SOM x Rarify
A Chair by Any other Name of
by Hannah Bigeleisen, April 2, 2026
SOM x Rarify at the Luisa Via Roma storefront in SoHo showcases a collection of pieces by Skidmore, Owings & Merrill, one of the major architectural offices that helped define modern furniture. Selected from Rarify’s collection, the presentation places a particular focus on the contributions of Nicos Zographos, one of SOM’s in-house and later independently commissioned furniture designers. Though the spotlight on Zagraphos is not immediately apparent, the show serves as a somewhat encyclopedic curation of SOM’s interior spaces and the furniture they produced for it from 1950-1991. Set in Luisa Via Roma’s flagship store, catering to upscale clothing designs in the heart of SoHo, is a somewhat interesting pairing for the pieces. The show spans both levels of the space and is meant to activate the interior as much as the work itself.
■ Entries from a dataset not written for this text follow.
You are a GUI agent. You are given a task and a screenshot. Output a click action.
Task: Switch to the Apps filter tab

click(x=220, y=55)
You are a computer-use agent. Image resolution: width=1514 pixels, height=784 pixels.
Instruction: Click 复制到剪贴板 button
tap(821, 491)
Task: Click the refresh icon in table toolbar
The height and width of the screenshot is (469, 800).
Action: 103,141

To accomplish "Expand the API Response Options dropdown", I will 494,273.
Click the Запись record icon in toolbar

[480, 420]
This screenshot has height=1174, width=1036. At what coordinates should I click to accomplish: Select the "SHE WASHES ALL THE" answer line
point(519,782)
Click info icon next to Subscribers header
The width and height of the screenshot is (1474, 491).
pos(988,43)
The first floor of the show is set up in pairings; clothing, shoe, and other decor vignettes that allows David Rosenwasser, CEO of Rarify, to curate many small, but informative groupings. The accompanying ephemera, blueprints, design drawings, photographs from the archives and of the furniture in situ, are as much aesthetic compliments to the clothing racks they are situated with as they are informative. They serve to inform the pieces of furniture to create a simultaneity of space in a sense, you are viewing one image of a massive interior spaces during the rise of the modern, corporate giants with similarly reflected scale in their architecture, and are aware of yourself, standing in a more intimately scaled space and interior.
The furniture pieces are also displayed at a variety of heights that allow the viewer to see specific details: item tags from their original offices, archival information, process oriented design choices like a continuous curve of a chromed leg, or feats of furniture engineering of the time. One chair, placed on its back, seemingly to highlight said tag, also allowing viewers and fellow designers to understand the processes by which the chair was built with as much importance as its final aesthetic.

This is where the emphasis on Zagraphos begins to become apparent. The majority of the pieces begin to emerge as his designs, with the basement level being almost entirely dedicated to his x-wing table variations. An unsung design hero almost as invisible as the pieces themselves were to the outside world. When speaking with Rosenwasser about his focus on collecting Zagraphos’ work, he spoke about it not only as availability, but also the designer’s subtle but demanding attention to detail in both manufacturing processes and the overall aesthetic of the design itself. Certain details emerged, like a curved chrome support that could have been a mitered edge, adding both time and cost to the process, but the refusal to the sacrifice of the detail speaks to something larger than the table design itself. It wasn’t about cutting corners or subscribing to the politic of the design ethos at the time, but developing a design language all his own within the constraints of mass production and industrial engineering to produce a longstanding canon of corporate interior spaces.
Ultimately, the show calls into question a broader theme: how can spaces dedicated to capital develop their own aesthetics outside of the sole pursuit of wealth. The office buildings for which many of these pieces were designed and placed instead sought to promote a different aesthetic ideal, one tied to the Modernist principles of progress and industry, utilizing industrialized processes to create a new aesthetic driven by new materials, new forms, and new ways of interacting with space. Now, corporate environments too often default to a language of neutrality, flattening design into something safe, inoffensive, and ultimately forgettable. In doing so, they sideline the cultural potential of architecture, reducing space to a tool for productivity rather than a medium for expression. Yet these environments hold the capacity to be something more, places where design and architecture actively shape experience, reflect values, and participate in a broader cultural dialogue rather than receding into bland sameness. The pieces presented in the SOM x Rarify collection echo this potential, offering a vision of the workplace as a site of intentional, culturally engaged design.